■ Text segment
*** Begin section ***

Nine studies included in review (n=3,344 calculated from tables in paper and n=2,937 reported in paper, range 30 to 741 participants). Three achieved the maximum Jadad quality score of 5 points; six achieved 3 points.
Comparison between oral misoprostol and dinoprostone: There was a statistically significant reduction in the risk of women who required caesarean section in women who received oral misoprostol (RR 0.82, 95% CI 0.71 to 0.96, I2=6%; five studies). There were no statistically significant differences for all other primary and secondary outcomes.
Comparison between oral and vaginal misoprostol: There was a statistically significant difference in the rates of the primary outcome uterine hyperstimulation with foetal heart rate changes (RR 0.19, 95% CI 0.08 to 0.46, I2=48%; two studies) that favoured oral over vaginal misoprostol. This was also true for the secondary outcome uterine hyperstimulation without foetal heart rate changes (RR 0.36, 95% CI 0.22 to 0.59, I2=0%; two studies). No statistically significant differences were reported for all other outcomes. Maternal outcome results were not reported.

*** End section ***

Saved entries
*** Begin section ***

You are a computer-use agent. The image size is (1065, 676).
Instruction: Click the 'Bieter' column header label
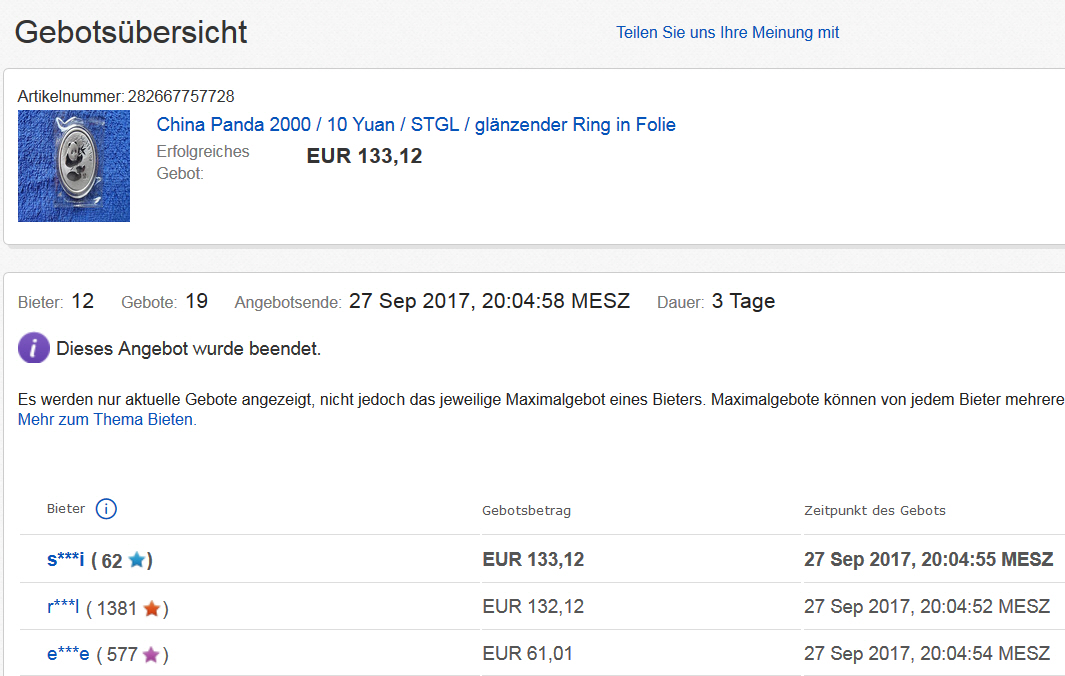[66, 509]
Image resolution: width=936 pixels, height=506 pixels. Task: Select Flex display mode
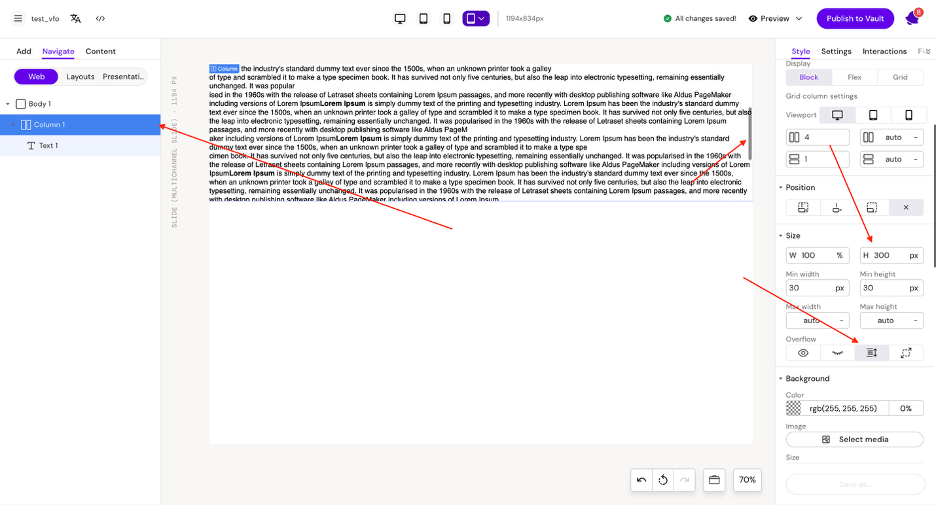[x=854, y=77]
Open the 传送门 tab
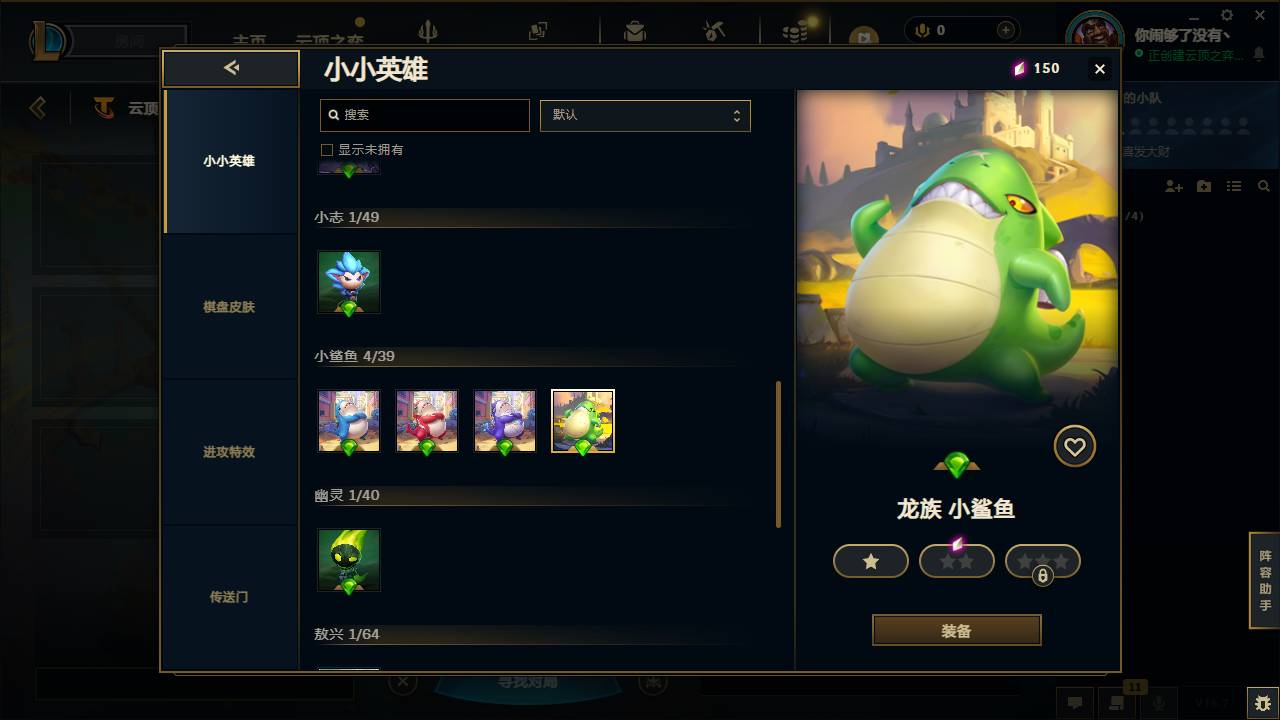Screen dimensions: 1280x720 [229, 597]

*** End section ***

■ Work to complete
- A) In the misoprostol review summary, how many of the included studies reached the highest Jadad quality score?
- B) Continue the misoprostol review summary after its final sentence.

■ Responses by item number
- A) Three studies reached the maximum score of 5 points.

- B)
No statistically significant differences were reported between groups in the two studies that compared oral misoprostol with oxytocin therapy.
Heterogeneity assessed with the I2 statistic varied between 0% and 92%. For all of the statistically significant outcomes I2 was under 50%, and so judged not to be significant.
No studies had a quality score of less than 3 out of 5, so a planned sensitivity analysis to investigate heterogeneity that stratifying results by study quality was not conducted.